Saranno obbligatorie le telecamere nelle strutture per anziani per controllare, disincentivare, reprimere abusi e violenze di ogni genere, ben vengano ma consensualmente non sarebbe opportuno accendere i riflettori sulle situazioni, troppe e in continuo aumento, che costringono i familiari a rinchiudere i loro cari in residenze privandoli dei loro spazi, dei loro affetti, della loro libertà?
Sembra, e lo ripeto ancora una volta, che sia solo il numero di posti residenziali che conta.
Sembra pure che quelli dedicati agli “stati di minima coscienza” rendano più di tutti gli altri.
Non sto delirando, purtroppo, cito frasi sentite, con le mie orecchie, da chi organizza, decide, perché ha i soldi per farlo, forse anche pensando di fare del bene. Che razza di mondo è questo?
Mi affiorano alla mente tristi pensieri e immagini desolanti che vorrei rimuovere per sempre, ma, nel contempo, si scatena in me una gran voglia di riscossa.
Credo proprio che tocchi a noi, che abbiamo superato i sessant’anni, promuovere il cambiamento affinché “l’età non più giovanile sia vista non come un problema, ma come un’opportunità di crescita sociale per tutti”.
Non lo possono fare i giovani, troppo immersi nella visione parcellizzata della vita e impegnati a garantirsi un futuro per niente scontato, non lo possono fare gli adulti, costretti a sbarcare il lunario e a pagare il prezzo delle disuguaglianze, non lo possono fare le persone rese inabili dalla malattia fisica o mentale e nemmeno i professionisti socio-sanitari intrappolati nella fitta rete di norme imposte dalla società.
Lo possiamo fare solo noi se vogliamo vivere bene fino alla fine dei nostri giorni e assicurare un degno futuro ai nostri figli e nipoti.

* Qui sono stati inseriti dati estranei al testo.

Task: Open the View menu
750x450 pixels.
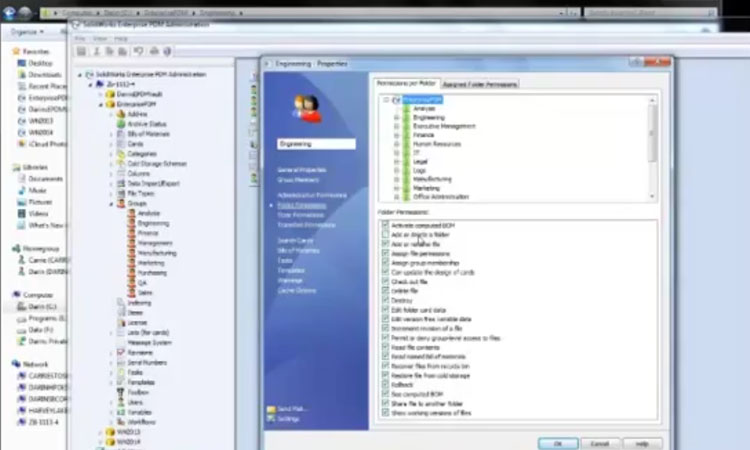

Alla luce di quanto sta succedendo, è fondamentale mettere l’accento sulla differenza che esiste tra aggiungere vita agli anni e non anni alla vita, qualunque sia il prezzo da pagare. Allo stesso modo è indispensabile pensare in modo diverso all’ organizzazione delle strutture residenziali che devono proteggere e non contenere chi ne ha effettiva necessità.
Da dove cominciamo?
Innanzitutto dobbiamo unire le forze per informare e rendere consapevoli le persone del contesto in cui ci muoviamo e delle possibili conseguenze delle nostre azioni; dare voce a chi soffre, a chi è disperato, a chi non ce la fa perché il diritto alla salute e alla vita deve essere garantito per tutti; prendere esempio dalle virtuose iniziative che pur esistono nel territorio nazionale e divulgarle affinché possano essere applicate in altre realtà; forzare la mente e la mano dei decisori (evito volutamente l’odioso verbo costringere) affinché si convincano della necessità di un cambio di rotta.
Allora, sessantenni e oltre, rimbocchiamoci le mani e diamoci da fare! Tocca a noi.